Surgical Pulmonary Embolectomy for Acute Pulmonary Embolism
Pulmonary embolectomy may be indicated in patients with high-risk PE in whom thrombolysis is absolutely contraindicated or has failed.
Inferior vena cava (IVC) ﬁlters may be used when there are contraindications to anticoagulation and a high risk of VTE recurrence (see Plate 4-121). They are also often placed in patients with chronic thromboembolic pulmonary hypertension (CTEPH) to provide an additional barrier of protection against recurrent PE. Some ﬁlters in use today are retrievable and removable and may be suitable for temporary use.

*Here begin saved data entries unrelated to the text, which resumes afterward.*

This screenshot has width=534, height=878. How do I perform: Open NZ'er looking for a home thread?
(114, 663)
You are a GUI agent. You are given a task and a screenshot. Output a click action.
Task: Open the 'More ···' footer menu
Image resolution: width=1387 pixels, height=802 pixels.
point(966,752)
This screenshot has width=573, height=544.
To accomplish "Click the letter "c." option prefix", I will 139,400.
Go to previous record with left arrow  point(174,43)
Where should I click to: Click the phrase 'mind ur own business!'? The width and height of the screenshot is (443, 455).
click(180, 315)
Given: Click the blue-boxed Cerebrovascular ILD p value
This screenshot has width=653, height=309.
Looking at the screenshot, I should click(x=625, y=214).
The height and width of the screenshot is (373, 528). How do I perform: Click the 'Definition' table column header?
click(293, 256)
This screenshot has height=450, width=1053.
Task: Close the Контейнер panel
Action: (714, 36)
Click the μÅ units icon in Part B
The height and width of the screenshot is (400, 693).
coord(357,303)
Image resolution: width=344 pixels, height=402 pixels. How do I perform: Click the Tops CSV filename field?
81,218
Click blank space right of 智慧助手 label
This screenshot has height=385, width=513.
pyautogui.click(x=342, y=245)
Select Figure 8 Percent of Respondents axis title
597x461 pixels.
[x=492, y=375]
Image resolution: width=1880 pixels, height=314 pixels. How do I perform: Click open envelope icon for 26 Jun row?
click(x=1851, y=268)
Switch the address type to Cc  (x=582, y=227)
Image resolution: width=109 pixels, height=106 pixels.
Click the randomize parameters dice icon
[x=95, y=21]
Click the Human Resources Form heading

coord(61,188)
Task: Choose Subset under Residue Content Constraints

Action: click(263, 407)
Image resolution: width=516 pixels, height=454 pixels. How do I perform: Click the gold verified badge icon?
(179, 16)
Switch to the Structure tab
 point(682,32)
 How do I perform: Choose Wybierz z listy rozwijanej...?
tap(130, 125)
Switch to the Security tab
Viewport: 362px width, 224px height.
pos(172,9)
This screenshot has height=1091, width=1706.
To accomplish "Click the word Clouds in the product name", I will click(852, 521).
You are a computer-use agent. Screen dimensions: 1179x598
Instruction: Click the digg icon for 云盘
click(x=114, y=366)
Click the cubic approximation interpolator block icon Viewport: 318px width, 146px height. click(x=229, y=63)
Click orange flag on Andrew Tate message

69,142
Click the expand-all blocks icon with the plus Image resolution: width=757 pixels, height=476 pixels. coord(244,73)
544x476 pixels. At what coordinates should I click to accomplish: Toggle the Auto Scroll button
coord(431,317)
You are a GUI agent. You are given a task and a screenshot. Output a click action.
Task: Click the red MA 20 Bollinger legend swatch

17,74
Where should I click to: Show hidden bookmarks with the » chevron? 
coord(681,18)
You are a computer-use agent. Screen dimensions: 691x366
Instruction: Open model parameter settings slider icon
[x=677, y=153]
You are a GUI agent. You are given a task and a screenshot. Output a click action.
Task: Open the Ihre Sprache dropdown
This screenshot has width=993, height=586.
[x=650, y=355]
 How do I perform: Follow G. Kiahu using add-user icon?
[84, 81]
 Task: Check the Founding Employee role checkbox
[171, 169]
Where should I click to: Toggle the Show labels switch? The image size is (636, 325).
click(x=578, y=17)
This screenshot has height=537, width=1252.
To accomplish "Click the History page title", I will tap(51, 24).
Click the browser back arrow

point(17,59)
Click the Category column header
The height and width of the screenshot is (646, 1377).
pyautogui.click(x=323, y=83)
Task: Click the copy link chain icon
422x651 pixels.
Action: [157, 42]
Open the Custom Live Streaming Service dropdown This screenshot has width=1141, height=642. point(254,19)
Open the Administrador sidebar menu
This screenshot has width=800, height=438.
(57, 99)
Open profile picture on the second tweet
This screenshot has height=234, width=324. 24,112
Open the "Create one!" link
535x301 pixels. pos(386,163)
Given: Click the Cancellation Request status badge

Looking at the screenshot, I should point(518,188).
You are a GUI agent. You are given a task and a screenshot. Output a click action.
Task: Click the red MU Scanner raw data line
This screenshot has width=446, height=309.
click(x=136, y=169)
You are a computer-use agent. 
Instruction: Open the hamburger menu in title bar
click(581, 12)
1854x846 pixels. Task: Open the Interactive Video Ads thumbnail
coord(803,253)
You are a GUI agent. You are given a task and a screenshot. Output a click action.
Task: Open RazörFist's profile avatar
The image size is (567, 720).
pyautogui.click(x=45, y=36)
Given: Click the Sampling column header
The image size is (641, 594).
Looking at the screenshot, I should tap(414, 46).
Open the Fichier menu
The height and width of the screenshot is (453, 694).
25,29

CHRONIC EFFECTS OF PULMONARY EMBOLISM
Chronic Thromboembolic Pulmonary Hypertension
PEs are occasionally dispatched to the lungs for months to years without clinical evidence of acute embolizations. The patients may present with evidence of severe pulmonary hypertension and often die in right ventricular failure. The course of patients with multiple pulmonary emboli may be so subtle as to mimic that of patients with idiopathic pulmonary arterial hypertension. CTEPH is a relatively rare complication of pulmonary thromboembolic disease. It is often characterized by progressive dyspnea and hypoxemia and ultimately the development of right-sided heart failure (see Plate 4-121).
In these patients with severe pulmonary hypertension, dyspnea and tachypnea, fatigue and syncopal episodes, or precordial pain during exertion are usually found in some combination. On physical examination, an impulse may be felt over the main pulmonary artery, and there is splitting of the second heart sound with accentuation of the pulmonary component. An ejection click and a systolic or diastolic murmur may be present in the pulmonary valve area. Subsequently, evidence of right ventricular hypertrophy is found, with a prominent A wave in the jugular venous pulse and a right ventricular heave and fourth heart sound. As failure develops, a right ventricular gallop can be heard, and there is evidence of tricuspid valve insufﬁciency along with the peripheral consequences of an ineffectively functioning right ventricle. Sudden death caused by transient arrhythmias may occur.
Chest radiographs usually show an enlarged heart with right ventricular and right atrial prominence. The main pulmonary artery shadow is increasingly enlarged as hypertension becomes more severe, and the peripheral lung ﬁelds are oligemic and lack vascular markings. Evidence of right-axis deviation appears on the ECG, with evidence of right ventricular hypertrophy in the precordial leads. There is usually indication of right atrial enlargement, and when changes are severe, inversion of right precordial T waves. Right-sided heart catheterization and radioisotope lung scans provide deﬁnitive evidence of the disease process.
|MECHANICAL DEFENSES AGAINST AND CHRONIC EFFECTS OF PULMONARY EMBOLISM|
Surgical removal of obstructing material related to chronic thromboembolic disease requires a true endarterectomy rather than an embolectomy. The operation is performed on cardiopulmonary bypass, with deep hypothermia and complete circulatory arrest. Selection of appropriate candidates for the operation is extremely important, and criteria include factors such as surgical accessibility and the absence of severe comorbidity. PTE carries substantial risk, but in experienced hands, it may result in dramatic clinical and hemodynamic improvement. Medical therapy for patients with CTEPH is being explored in clinical trials.